“Mengadili, menyatakan terdakwa Miftahul Ulum Pulungan terbukti secara sah dan meyakinkan bersalah melakukan beberapa tindak pidana korupsi secara bersama-sama dan berlanjut,” kata ketua majelis hakim Ni Made Sudani di pengadilan Tindak Pidana Korupsi (Tipikor) Jakarta, Senin.
Putusan itu jauh di bawah tuntutan Jaksa Penuntut Umum (JPU) KPK yang meminta agar Ulum divonis 9 tahun penjara ditambah denda Rp300 juta subsider 6 bulan kurungan selaku operator lapangan aktif suap dan gratifikasi untuk mantan Menpora Imam Nahrawi.
Hakim menyatakan hal yang memberatkan Ulum karena perbuatan yang dilakukannya tidak mendukung pemerintah dalam pemberantasan korupsi.
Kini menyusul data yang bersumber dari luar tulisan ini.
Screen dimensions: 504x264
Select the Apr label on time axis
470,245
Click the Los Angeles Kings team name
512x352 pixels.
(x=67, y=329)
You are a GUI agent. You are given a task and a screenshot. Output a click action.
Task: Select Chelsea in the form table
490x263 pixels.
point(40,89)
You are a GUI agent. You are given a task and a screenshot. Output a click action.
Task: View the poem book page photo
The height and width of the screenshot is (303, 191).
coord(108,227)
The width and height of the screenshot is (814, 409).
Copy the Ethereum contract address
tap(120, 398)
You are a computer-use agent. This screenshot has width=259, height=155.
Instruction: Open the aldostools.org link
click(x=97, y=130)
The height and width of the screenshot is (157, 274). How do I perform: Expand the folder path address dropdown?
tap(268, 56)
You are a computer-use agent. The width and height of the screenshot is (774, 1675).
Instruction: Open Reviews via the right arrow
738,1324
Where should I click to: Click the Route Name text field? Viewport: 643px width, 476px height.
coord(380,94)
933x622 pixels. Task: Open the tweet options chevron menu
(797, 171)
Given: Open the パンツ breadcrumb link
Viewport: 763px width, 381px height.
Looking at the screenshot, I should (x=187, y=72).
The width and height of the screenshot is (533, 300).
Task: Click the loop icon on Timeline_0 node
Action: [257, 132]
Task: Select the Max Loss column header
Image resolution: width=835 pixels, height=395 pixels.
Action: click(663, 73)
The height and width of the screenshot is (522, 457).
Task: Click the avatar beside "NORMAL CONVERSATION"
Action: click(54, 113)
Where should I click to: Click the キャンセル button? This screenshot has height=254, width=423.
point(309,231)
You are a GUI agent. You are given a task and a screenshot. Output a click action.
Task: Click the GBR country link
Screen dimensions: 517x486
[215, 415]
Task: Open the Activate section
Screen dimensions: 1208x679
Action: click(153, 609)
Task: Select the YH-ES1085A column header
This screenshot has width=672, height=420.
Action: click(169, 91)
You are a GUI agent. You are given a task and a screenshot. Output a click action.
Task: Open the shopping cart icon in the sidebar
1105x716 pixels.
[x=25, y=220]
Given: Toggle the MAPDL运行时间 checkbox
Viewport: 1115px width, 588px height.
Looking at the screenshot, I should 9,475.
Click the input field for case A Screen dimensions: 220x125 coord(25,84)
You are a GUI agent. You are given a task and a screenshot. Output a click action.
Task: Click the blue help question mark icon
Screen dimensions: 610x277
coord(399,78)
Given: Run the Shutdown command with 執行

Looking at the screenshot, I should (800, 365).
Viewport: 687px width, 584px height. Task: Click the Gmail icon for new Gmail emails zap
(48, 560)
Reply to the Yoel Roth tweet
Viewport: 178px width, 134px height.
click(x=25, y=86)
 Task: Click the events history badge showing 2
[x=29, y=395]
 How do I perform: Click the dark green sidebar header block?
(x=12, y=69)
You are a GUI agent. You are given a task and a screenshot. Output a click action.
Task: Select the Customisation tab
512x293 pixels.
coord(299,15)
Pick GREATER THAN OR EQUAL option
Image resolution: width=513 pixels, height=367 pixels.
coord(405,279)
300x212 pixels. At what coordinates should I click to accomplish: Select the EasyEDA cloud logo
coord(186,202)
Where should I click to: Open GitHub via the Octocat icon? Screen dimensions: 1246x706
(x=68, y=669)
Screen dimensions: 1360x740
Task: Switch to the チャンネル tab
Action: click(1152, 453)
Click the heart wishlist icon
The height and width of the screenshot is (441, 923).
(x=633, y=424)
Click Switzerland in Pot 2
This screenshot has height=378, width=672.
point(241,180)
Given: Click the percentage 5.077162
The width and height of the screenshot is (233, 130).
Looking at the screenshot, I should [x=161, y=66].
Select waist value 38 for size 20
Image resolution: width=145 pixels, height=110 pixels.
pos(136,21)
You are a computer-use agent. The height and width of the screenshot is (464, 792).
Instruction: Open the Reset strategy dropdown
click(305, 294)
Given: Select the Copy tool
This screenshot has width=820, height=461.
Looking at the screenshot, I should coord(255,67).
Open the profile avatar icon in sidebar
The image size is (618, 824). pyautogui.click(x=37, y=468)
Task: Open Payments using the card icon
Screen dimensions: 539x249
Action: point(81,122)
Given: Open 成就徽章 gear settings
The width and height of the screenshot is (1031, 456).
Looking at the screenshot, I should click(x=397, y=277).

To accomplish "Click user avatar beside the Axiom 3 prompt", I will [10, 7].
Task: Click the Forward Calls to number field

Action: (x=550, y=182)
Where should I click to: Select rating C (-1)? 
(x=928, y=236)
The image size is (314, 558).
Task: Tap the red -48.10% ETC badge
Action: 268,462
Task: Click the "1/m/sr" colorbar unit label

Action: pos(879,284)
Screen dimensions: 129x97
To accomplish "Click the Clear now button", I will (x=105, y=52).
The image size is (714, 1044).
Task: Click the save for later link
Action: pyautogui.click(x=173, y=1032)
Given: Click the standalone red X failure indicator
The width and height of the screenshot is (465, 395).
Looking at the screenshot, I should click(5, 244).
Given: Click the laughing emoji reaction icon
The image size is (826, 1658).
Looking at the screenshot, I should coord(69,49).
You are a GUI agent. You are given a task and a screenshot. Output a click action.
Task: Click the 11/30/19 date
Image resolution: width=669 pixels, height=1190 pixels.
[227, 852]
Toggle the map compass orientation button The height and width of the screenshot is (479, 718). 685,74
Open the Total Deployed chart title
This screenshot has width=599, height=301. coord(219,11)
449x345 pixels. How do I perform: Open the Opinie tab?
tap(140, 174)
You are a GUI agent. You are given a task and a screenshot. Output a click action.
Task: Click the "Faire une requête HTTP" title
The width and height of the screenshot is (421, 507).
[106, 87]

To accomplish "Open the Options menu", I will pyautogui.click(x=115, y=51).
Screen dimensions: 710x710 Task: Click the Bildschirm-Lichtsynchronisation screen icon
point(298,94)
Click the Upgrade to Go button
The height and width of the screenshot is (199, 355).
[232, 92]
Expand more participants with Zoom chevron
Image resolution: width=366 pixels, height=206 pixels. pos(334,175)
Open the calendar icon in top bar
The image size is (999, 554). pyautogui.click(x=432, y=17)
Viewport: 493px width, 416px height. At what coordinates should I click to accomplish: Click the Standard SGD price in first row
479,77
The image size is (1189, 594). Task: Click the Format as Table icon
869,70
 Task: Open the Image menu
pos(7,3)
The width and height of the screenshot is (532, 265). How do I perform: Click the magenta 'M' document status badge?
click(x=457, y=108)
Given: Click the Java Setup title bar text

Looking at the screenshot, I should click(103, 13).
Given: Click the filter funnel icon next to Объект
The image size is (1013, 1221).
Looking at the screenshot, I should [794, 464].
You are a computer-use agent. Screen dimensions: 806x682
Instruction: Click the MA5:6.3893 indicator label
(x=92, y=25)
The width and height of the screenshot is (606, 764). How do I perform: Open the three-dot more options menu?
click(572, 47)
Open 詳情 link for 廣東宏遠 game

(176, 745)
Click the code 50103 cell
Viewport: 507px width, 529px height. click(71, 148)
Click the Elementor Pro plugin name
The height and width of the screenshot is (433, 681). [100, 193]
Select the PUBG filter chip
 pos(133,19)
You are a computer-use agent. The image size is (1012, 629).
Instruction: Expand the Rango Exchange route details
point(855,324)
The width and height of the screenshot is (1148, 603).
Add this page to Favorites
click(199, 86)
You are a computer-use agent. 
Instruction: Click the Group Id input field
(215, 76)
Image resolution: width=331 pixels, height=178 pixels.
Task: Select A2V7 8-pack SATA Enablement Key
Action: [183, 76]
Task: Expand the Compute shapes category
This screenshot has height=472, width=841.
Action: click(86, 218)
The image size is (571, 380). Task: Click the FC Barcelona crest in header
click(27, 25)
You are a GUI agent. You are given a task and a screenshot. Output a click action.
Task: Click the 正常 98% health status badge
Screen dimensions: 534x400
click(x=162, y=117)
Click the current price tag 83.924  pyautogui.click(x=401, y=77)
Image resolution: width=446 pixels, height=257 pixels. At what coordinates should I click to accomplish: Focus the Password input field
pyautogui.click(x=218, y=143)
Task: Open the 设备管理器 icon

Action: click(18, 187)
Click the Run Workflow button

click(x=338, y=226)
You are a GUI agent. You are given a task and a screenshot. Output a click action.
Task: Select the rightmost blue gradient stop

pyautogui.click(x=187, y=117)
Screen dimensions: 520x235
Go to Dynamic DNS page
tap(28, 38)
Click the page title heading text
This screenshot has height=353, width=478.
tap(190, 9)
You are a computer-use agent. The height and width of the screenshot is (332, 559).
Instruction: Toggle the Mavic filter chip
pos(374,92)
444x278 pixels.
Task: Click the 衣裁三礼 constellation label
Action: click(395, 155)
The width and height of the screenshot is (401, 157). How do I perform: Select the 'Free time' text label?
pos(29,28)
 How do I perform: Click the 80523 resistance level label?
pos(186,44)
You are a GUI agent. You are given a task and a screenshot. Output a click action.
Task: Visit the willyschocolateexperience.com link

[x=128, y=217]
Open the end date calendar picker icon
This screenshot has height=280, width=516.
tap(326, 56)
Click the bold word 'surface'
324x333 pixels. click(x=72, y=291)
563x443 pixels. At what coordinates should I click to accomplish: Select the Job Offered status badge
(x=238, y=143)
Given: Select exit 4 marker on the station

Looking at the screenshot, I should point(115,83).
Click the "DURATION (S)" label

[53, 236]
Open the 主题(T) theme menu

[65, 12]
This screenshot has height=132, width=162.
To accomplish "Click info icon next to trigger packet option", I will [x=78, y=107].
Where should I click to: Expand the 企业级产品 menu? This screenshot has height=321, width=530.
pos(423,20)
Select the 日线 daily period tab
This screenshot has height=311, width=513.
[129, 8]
Sedangkan hal yang meringankannya sopan di persidangan, belum pernah dihukum, memiliki tanggungan keluarga, merasa salah, menyesali perbuatan dan berjanji tidak melakukan perbuatan, uangnya sebagian besar dinikmati orang lain dan sebagian kecil yang ia nikmati serta sudah meminta maaf.
Dalam dakwaan pertama, Miftahul Ulum bersama-sama dengan Imam Nahrawi dinilai terbukti menerima uang seluruhnya berjumlah Rp11,5 miliar dari Sekretaris Jenderal Komite Olahraga Nasional Indonesia (KONI) Ending Fuad Hamidy dan Bendahara Umum KONI Johnny E Awuy.
Tujuan pemberian suap itu adalah untuk mempercepat proses persetujuan dan pencairan Bantuan Dana Hibah yang diajukan oleh KONI Pusat kepada Kemenpora tahun kegiatan 2018.
Pada proposal pertama, KONI mengajukan proposal pengawasan dan pendampingan sejumlah Rp51,592 miliar. Untuk mempercepat pencairan dana hibah tersebut, Deputi IV Kemenpora Mulyana meminta Ending agar berkoordinasi dengan Miftahul Ulum terkait jumlah “fee” yang harus diberikan KONI Pusat kepada Kemenpora.
Sebagai realisasi kesepakatan tersebut, pada akhir Januari 2018 di kantor KONI Pusat, Ulum menerima sebagian “fee” sejumlah Rp500 juta dari Ending untuk Imam. Fee selanjutnya sejumlah Rp2 miliar diterima Ulum pada Maret 2018 dari Ending dalam 2 tas ransel hitam disaksikan Wakil Bendahara KONI Lina Nurhasanah dan supir Ending bernama Atam.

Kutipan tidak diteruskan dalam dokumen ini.